It has seldom happened that a captive has been reluctant to quit his prison. Such an uncommon anomaly did, however, actually occur with respect to an individual who was implicated in the Cellamare plot. Five years had elapsed since the discomfiture of that plot, and the government believed that all who were connected with it had been released, when it was by mere chance discovered that one of them, the Marquis de Bon Repos, had been left in the Bastile by mistake. Bon Repos, an aged officer, who, notwithstanding his title, was miserably poor, was anything but grateful for his proffered release. He had become habituated to confinement, and was rejoiced to be safe from want, and he manifested a strong dislike to “a crust of bread and liberty.” It was not without much murmuring that he consented to change his quarters in the Bastile for others in the Hôtel des Invalides.
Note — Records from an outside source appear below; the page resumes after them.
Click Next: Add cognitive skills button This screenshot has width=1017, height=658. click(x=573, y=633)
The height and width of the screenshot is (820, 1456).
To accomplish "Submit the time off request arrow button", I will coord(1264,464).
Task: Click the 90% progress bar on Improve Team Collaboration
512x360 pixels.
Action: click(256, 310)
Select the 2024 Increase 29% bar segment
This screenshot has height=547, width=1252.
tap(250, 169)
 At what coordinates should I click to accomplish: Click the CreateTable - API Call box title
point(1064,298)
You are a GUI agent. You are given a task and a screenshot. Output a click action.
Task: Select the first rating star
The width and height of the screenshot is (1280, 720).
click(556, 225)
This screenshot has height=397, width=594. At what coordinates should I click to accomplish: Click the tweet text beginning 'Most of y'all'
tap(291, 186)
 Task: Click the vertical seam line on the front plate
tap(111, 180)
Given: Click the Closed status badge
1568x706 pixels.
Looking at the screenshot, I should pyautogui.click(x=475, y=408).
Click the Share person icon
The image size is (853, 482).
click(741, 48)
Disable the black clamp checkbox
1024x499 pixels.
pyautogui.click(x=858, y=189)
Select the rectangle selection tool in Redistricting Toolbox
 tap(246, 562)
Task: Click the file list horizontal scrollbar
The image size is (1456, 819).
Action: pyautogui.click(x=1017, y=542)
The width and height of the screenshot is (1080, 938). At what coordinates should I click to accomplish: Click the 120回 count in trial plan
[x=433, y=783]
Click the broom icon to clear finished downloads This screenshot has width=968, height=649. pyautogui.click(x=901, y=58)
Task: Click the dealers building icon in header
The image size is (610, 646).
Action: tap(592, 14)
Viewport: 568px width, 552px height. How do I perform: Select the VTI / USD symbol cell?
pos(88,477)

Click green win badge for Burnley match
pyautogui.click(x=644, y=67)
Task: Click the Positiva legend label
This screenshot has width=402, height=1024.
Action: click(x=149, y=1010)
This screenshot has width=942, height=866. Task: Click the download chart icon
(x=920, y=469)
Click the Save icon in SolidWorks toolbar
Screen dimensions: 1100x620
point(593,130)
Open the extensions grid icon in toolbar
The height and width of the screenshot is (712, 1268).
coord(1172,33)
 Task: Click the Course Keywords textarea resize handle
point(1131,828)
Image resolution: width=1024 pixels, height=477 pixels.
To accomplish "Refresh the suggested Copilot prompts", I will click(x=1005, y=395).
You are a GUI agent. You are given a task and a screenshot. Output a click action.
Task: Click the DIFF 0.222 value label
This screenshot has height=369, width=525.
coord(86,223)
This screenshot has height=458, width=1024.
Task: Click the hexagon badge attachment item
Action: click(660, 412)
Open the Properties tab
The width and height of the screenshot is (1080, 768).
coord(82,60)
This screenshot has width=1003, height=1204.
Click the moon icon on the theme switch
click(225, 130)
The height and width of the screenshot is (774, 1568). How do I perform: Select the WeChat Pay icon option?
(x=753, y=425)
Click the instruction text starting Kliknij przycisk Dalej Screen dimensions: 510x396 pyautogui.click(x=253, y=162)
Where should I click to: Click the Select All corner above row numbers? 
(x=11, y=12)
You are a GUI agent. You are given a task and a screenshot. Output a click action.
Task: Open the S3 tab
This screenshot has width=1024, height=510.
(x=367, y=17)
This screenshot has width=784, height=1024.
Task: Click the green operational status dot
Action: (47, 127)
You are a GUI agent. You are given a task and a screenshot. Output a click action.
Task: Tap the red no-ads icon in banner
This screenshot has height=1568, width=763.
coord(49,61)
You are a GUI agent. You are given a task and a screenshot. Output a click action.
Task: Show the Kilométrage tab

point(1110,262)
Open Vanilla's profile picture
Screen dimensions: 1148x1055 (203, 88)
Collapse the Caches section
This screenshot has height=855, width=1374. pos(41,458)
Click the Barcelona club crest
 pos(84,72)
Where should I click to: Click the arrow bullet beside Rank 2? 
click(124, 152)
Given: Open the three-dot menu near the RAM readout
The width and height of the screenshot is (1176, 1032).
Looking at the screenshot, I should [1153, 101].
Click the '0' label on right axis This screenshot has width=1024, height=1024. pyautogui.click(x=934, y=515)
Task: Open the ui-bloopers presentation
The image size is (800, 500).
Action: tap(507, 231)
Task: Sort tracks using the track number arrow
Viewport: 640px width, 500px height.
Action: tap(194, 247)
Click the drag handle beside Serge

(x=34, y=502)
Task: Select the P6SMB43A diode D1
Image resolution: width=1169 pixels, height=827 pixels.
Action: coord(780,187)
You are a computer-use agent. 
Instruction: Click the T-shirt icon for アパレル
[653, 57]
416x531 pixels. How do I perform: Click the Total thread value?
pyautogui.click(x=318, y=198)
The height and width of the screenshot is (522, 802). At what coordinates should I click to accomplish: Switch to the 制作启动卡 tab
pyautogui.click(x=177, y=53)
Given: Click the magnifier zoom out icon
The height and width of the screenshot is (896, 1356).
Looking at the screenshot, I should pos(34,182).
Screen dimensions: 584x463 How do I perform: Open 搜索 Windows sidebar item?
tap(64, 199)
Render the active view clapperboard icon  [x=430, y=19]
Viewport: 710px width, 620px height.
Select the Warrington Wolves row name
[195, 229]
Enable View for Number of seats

It might have been supposed that the tremendous explosion of the Mississippi scheme, which spread ruin over France, would have filled the prisons with real or imagined offenders. But this was not the case. Law himself, more unfortunate and imprudent perhaps than criminal, received a passport from the regent, and reached Brussels in safety. The only persons who appear to have at all suffered, were his brother, William Law, and two of the directors, who were sent for a short time to the Bastile.
The next remarkable inmate of the Bastile, the Count de Horn, a Flemish noble, was no less infamous by crime than he was illustrious by birth. He was allied to several princely houses, and could even claim relationship with the regent Duke of Orleans. So thoroughly had he disgraced himself, by his fraudulent and debauched conduct, that at the very time when he was meditating the atrocity which drew on him the vengeance of the law, his family had despatched a gentleman to pay his debts, to request his expulsion from Paris, and to bring him back, by force if necessary, to his own country. Their agent arrived too late. Some of the count’s freaks, disgraceful as they were, might have been charitably ascribed to the licentious manners of the age, and the turbulent passions of a youth of twenty-two, had he not been guilty of a crime which proved that his heart was still more faulty than his head.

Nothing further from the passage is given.